In contrast China already invests heavily in infrastructure.
The money would go into water, transport, power and waste management on
both greenfield and brownfield sites, in close collaboration with local
partners and governments. To ensure execution, it would embed its own
operations teams in the projects.
The team promised to agree "puts" with the respective governments to
safeguard against any sudden changes that might be enacted, such as in
energy tariffs - effectively an insurance policy against the deal going
sour.
This idea however triggered hollow laughter from investors who actually
work in the infrastructure sector; "they'd never get that," one
whispered to me.
MULTI-FAMILY OFFICE
Very rich families have specialist wealth managers to look after their money.
This team said it would see wealth preservation as its top priority "rather than going to the casino".
It had a bias towards high quality shares.
Geographically it went for diversity, with 40% of the money going to
North America, 20% to Western Europe, and 30% to Brazil, India and
China (but nothing to Russia), with the rest spread around.
Japan would get no money because of debt issues and demographics.
HEDGE FUND
The one you've been waiting for.
This team clearly had seen too many hedge funds going out of business,
and offered that the partners would match the invested money out of
their own pockets, locked in over three years (we are talking $1bn
here). Not only that, they also promised a fairly modest fee structure.

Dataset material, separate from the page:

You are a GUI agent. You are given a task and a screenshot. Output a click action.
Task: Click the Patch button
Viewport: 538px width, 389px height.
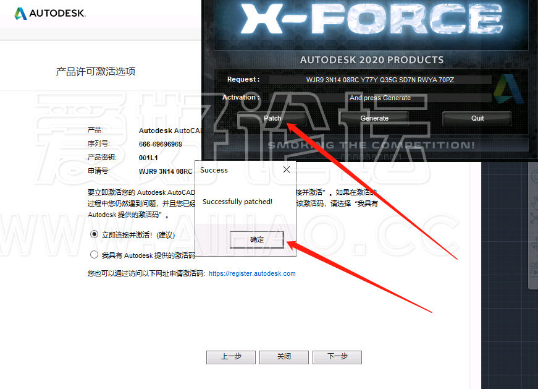coord(272,118)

About 30% of the money would go into US mortgages and high-tech firms,
while shorting US 10-year treasury bonds - in other words, betting
their value would decline.
This was the only team putting serious money into Russia - long on Lukoil, short on Gazprom.
And like everybody else, they "believed" in China (especially consumer
focused businesses) and India (infrastructure). They were "cautious" on
Europe and "short" (i.e. betting on a decline) on the UK economy,
roubles and the yen.
PRIVATE EQUITY
This team claimed not to have a "legacy
portfolio" of troubling old investments to add its new $1bn to, and
promised a total return strategy that would happily do without
diversification.
They would look for "dislocated" troubled markets where it was easy to
exit - like the United States (30% of the money). For similar reasons
about 25% of the money would go to Europe (hoping for stability in the
West and growth in the East), just 5% to Japan, while the remaining 40%
would go into emerging economies (China 15%, India 15%, Russia 5%,
Latin America 5%).
Real Estate Investment Trust
Real estate has been in the doghouse in recent years, with both
commercial and residential property values sharply down. So could there
be a better time to invest?
The team promised a broad geographical spread and low-risk investments,
but going heavily overweight in emerging markets (50%), with 20% going
to the US, 15% to the EU and another 15% to Australia.
CONCLUSIONS
Despite the crisis, North America is
still the best place to invest, our teams thought - not so much because
it delivers good returns, but because it is stable and relatively easy
to turn investments back into cash. Europe, in contrast, was clearly on
the sidelines, and Russia seemed to be on a blacklist.
Predictably, the big winners were China and India.
The Real Estate Investment Trust team got the most votes for its portfolio and was the winner of the evening.
Another team blew its chances when it promised to recruit "Nobel prize
winners for economics" to help them do their research (it appears that
amongst fund managers "economist" is a dirty word. If you now worry
about your own money, don't despair. The team's leader, one of the
doyens of the world of investing, told me later that they had added the
Nobel prize winners for a laugh.
A word of warning, though.
Last year's winner of the investment
workshop - held at the height of the crisis - decided to put all their
money into cash. They would have missed out on the dramatic rise of
stockmarkets over the past year.
It would have been better to stick with the runner-up of 2009 - who wanted to put their money into commodities.
So who was this year's runner-up? The private equity team. Not a bad place to earn you money either.